*The problem*: Copy the text of every item below word for word, leaving the pictures out of your answer.

*Records provided*:
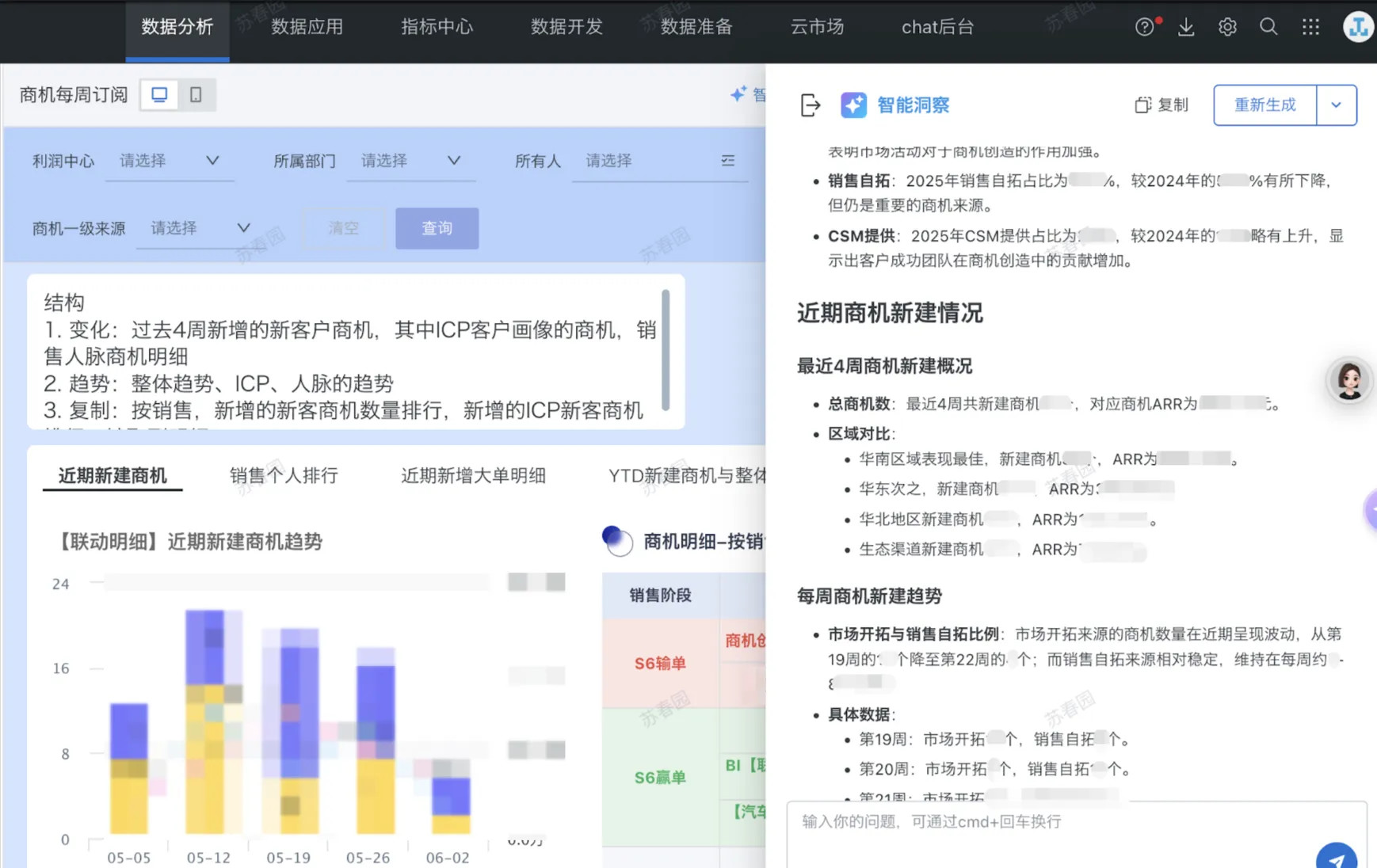
Task: Open settings gear icon
Action: click(1227, 27)
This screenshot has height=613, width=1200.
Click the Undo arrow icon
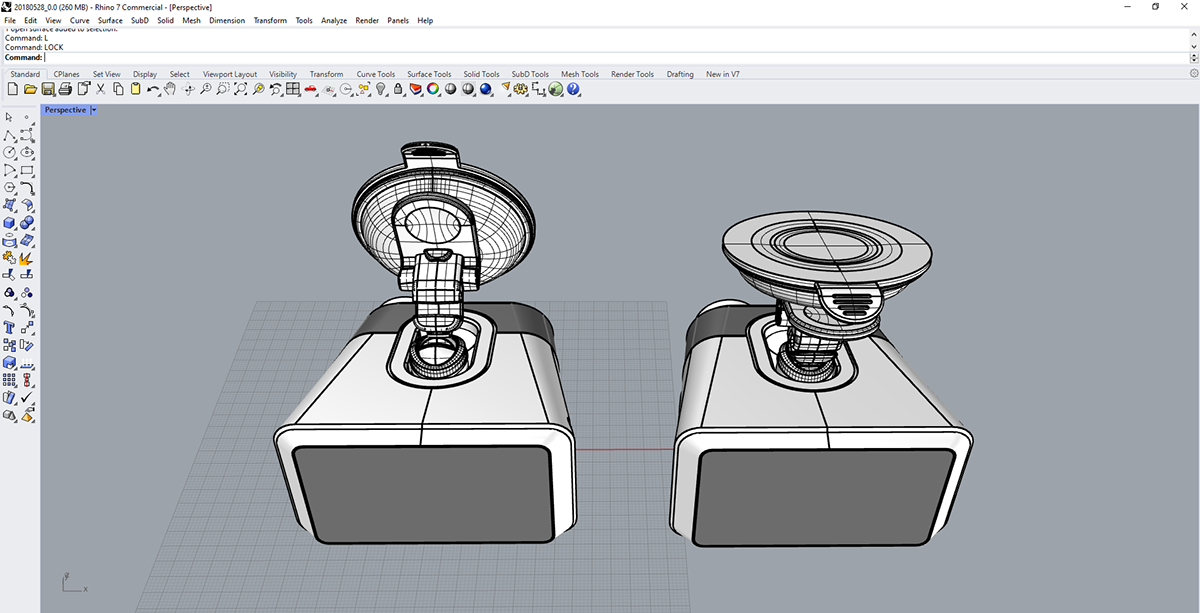[153, 90]
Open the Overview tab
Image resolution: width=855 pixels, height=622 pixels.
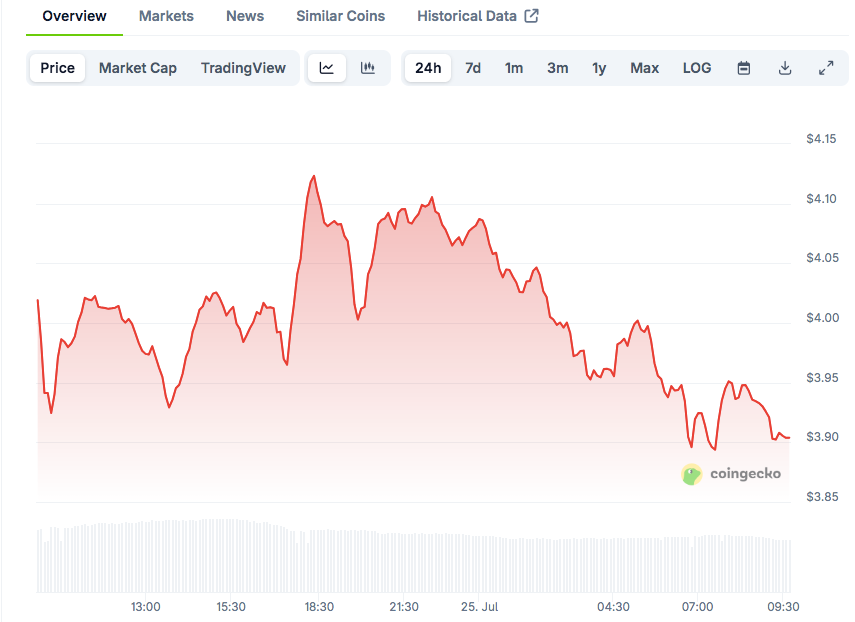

*Answer to the task*:
Task: Open settings gear icon
Action: click(1227, 27)
This screenshot has height=613, width=1200.
Click the Undo arrow icon
[153, 90]
Open the Overview tab
Image resolution: width=855 pixels, height=622 pixels.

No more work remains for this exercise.